*** Block opens ***

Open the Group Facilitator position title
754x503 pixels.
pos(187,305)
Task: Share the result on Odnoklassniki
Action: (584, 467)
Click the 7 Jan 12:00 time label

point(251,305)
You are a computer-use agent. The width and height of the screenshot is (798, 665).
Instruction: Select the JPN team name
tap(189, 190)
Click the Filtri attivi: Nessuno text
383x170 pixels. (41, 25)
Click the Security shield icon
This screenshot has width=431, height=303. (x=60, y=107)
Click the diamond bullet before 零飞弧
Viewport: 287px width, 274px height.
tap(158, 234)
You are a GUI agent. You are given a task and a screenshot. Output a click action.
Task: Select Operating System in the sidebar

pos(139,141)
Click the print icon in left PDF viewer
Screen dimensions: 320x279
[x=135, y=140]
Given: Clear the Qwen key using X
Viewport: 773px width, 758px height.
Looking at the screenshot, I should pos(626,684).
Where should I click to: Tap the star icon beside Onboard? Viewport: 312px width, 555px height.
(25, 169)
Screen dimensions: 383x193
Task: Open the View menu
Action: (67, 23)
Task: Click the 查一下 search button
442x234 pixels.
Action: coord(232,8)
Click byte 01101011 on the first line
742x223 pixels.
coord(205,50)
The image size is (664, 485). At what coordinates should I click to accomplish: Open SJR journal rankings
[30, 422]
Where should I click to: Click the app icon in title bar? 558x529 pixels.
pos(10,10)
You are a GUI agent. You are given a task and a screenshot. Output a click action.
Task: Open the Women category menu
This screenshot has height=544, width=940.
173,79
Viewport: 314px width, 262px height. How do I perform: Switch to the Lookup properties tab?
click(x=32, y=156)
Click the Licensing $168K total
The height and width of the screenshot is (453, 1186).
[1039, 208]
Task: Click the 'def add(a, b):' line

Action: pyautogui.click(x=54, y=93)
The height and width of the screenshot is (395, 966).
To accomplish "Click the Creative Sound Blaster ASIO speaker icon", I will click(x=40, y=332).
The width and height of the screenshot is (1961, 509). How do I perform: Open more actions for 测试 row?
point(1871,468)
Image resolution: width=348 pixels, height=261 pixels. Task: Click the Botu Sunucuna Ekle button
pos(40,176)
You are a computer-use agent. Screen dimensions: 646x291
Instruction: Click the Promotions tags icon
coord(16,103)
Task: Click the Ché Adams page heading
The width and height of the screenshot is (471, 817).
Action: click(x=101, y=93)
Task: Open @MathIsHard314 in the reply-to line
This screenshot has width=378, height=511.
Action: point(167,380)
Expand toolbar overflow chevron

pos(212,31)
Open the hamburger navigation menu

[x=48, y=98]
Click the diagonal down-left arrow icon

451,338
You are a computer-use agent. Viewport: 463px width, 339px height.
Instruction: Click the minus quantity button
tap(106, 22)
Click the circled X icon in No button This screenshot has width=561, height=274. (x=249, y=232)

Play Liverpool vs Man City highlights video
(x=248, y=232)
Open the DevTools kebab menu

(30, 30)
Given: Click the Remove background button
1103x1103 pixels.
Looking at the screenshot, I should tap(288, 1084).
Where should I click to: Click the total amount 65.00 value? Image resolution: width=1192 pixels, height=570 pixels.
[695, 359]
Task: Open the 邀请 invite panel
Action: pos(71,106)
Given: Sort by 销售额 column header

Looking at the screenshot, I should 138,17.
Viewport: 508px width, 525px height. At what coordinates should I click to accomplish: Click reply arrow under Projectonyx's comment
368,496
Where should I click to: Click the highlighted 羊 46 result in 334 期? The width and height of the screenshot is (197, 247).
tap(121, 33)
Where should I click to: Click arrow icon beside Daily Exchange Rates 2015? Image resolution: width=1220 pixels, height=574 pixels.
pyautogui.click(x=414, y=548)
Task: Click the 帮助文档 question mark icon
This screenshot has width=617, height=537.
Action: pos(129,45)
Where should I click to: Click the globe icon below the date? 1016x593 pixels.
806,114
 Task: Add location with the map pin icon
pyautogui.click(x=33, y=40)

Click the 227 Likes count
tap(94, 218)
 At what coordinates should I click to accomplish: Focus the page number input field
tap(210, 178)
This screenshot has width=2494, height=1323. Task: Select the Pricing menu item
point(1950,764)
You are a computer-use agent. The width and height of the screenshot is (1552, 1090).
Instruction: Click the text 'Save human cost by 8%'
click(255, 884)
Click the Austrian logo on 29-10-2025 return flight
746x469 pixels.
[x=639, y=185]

*** Block closes ***

*WORK INSTRUCTION:* Using the data above, print every record exactly as shown.

*YOUR SOLUTION:*
Open the Group Facilitator position title
754x503 pixels.
pos(187,305)
Task: Share the result on Odnoklassniki
Action: (584, 467)
Click the 7 Jan 12:00 time label

point(251,305)
You are a computer-use agent. The width and height of the screenshot is (798, 665).
Instruction: Select the JPN team name
tap(189, 190)
Click the Filtri attivi: Nessuno text
383x170 pixels. (41, 25)
Click the Security shield icon
This screenshot has width=431, height=303. (x=60, y=107)
Click the diamond bullet before 零飞弧
Viewport: 287px width, 274px height.
tap(158, 234)
You are a GUI agent. You are given a task and a screenshot. Output a click action.
Task: Select Operating System in the sidebar

pos(139,141)
Click the print icon in left PDF viewer
Screen dimensions: 320x279
[x=135, y=140]
Given: Clear the Qwen key using X
Viewport: 773px width, 758px height.
Looking at the screenshot, I should pos(626,684).
Where should I click to: Tap the star icon beside Onboard? Viewport: 312px width, 555px height.
(25, 169)
Screen dimensions: 383x193
Task: Open the View menu
Action: (67, 23)
Task: Click the 查一下 search button
442x234 pixels.
Action: coord(232,8)
Click byte 01101011 on the first line
742x223 pixels.
coord(205,50)
The image size is (664, 485). At what coordinates should I click to accomplish: Open SJR journal rankings
[30, 422]
Where should I click to: Click the app icon in title bar? 558x529 pixels.
pos(10,10)
You are a GUI agent. You are given a task and a screenshot. Output a click action.
Task: Open the Women category menu
This screenshot has height=544, width=940.
173,79
Viewport: 314px width, 262px height. How do I perform: Switch to the Lookup properties tab?
click(x=32, y=156)
Click the Licensing $168K total
The height and width of the screenshot is (453, 1186).
[1039, 208]
Task: Click the 'def add(a, b):' line

Action: pyautogui.click(x=54, y=93)
The height and width of the screenshot is (395, 966).
To accomplish "Click the Creative Sound Blaster ASIO speaker icon", I will click(x=40, y=332).
The width and height of the screenshot is (1961, 509). How do I perform: Open more actions for 测试 row?
point(1871,468)
Image resolution: width=348 pixels, height=261 pixels. Task: Click the Botu Sunucuna Ekle button
pos(40,176)
You are a computer-use agent. Screen dimensions: 646x291
Instruction: Click the Promotions tags icon
coord(16,103)
Task: Click the Ché Adams page heading
The width and height of the screenshot is (471, 817).
Action: click(x=101, y=93)
Task: Open @MathIsHard314 in the reply-to line
This screenshot has width=378, height=511.
Action: point(167,380)
Expand toolbar overflow chevron

pos(212,31)
Open the hamburger navigation menu

[x=48, y=98]
Click the diagonal down-left arrow icon

451,338
You are a computer-use agent. Viewport: 463px width, 339px height.
Instruction: Click the minus quantity button
tap(106, 22)
Click the circled X icon in No button This screenshot has width=561, height=274. (x=249, y=232)

Play Liverpool vs Man City highlights video
(x=248, y=232)
Open the DevTools kebab menu

(30, 30)
Given: Click the Remove background button
1103x1103 pixels.
Looking at the screenshot, I should tap(288, 1084).
Where should I click to: Click the total amount 65.00 value? Image resolution: width=1192 pixels, height=570 pixels.
[695, 359]
Task: Open the 邀请 invite panel
Action: pos(71,106)
Given: Sort by 销售额 column header

Looking at the screenshot, I should 138,17.
Viewport: 508px width, 525px height. At what coordinates should I click to accomplish: Click reply arrow under Projectonyx's comment
368,496
Where should I click to: Click the highlighted 羊 46 result in 334 期? The width and height of the screenshot is (197, 247).
tap(121, 33)
Where should I click to: Click arrow icon beside Daily Exchange Rates 2015? Image resolution: width=1220 pixels, height=574 pixels.
pyautogui.click(x=414, y=548)
Task: Click the 帮助文档 question mark icon
This screenshot has width=617, height=537.
Action: pos(129,45)
Where should I click to: Click the globe icon below the date? 1016x593 pixels.
806,114
 Task: Add location with the map pin icon
pyautogui.click(x=33, y=40)

Click the 227 Likes count
tap(94, 218)
 At what coordinates should I click to accomplish: Focus the page number input field
tap(210, 178)
This screenshot has width=2494, height=1323. Task: Select the Pricing menu item
point(1950,764)
You are a computer-use agent. The width and height of the screenshot is (1552, 1090).
Instruction: Click the text 'Save human cost by 8%'
click(255, 884)
Click the Austrian logo on 29-10-2025 return flight
746x469 pixels.
[x=639, y=185]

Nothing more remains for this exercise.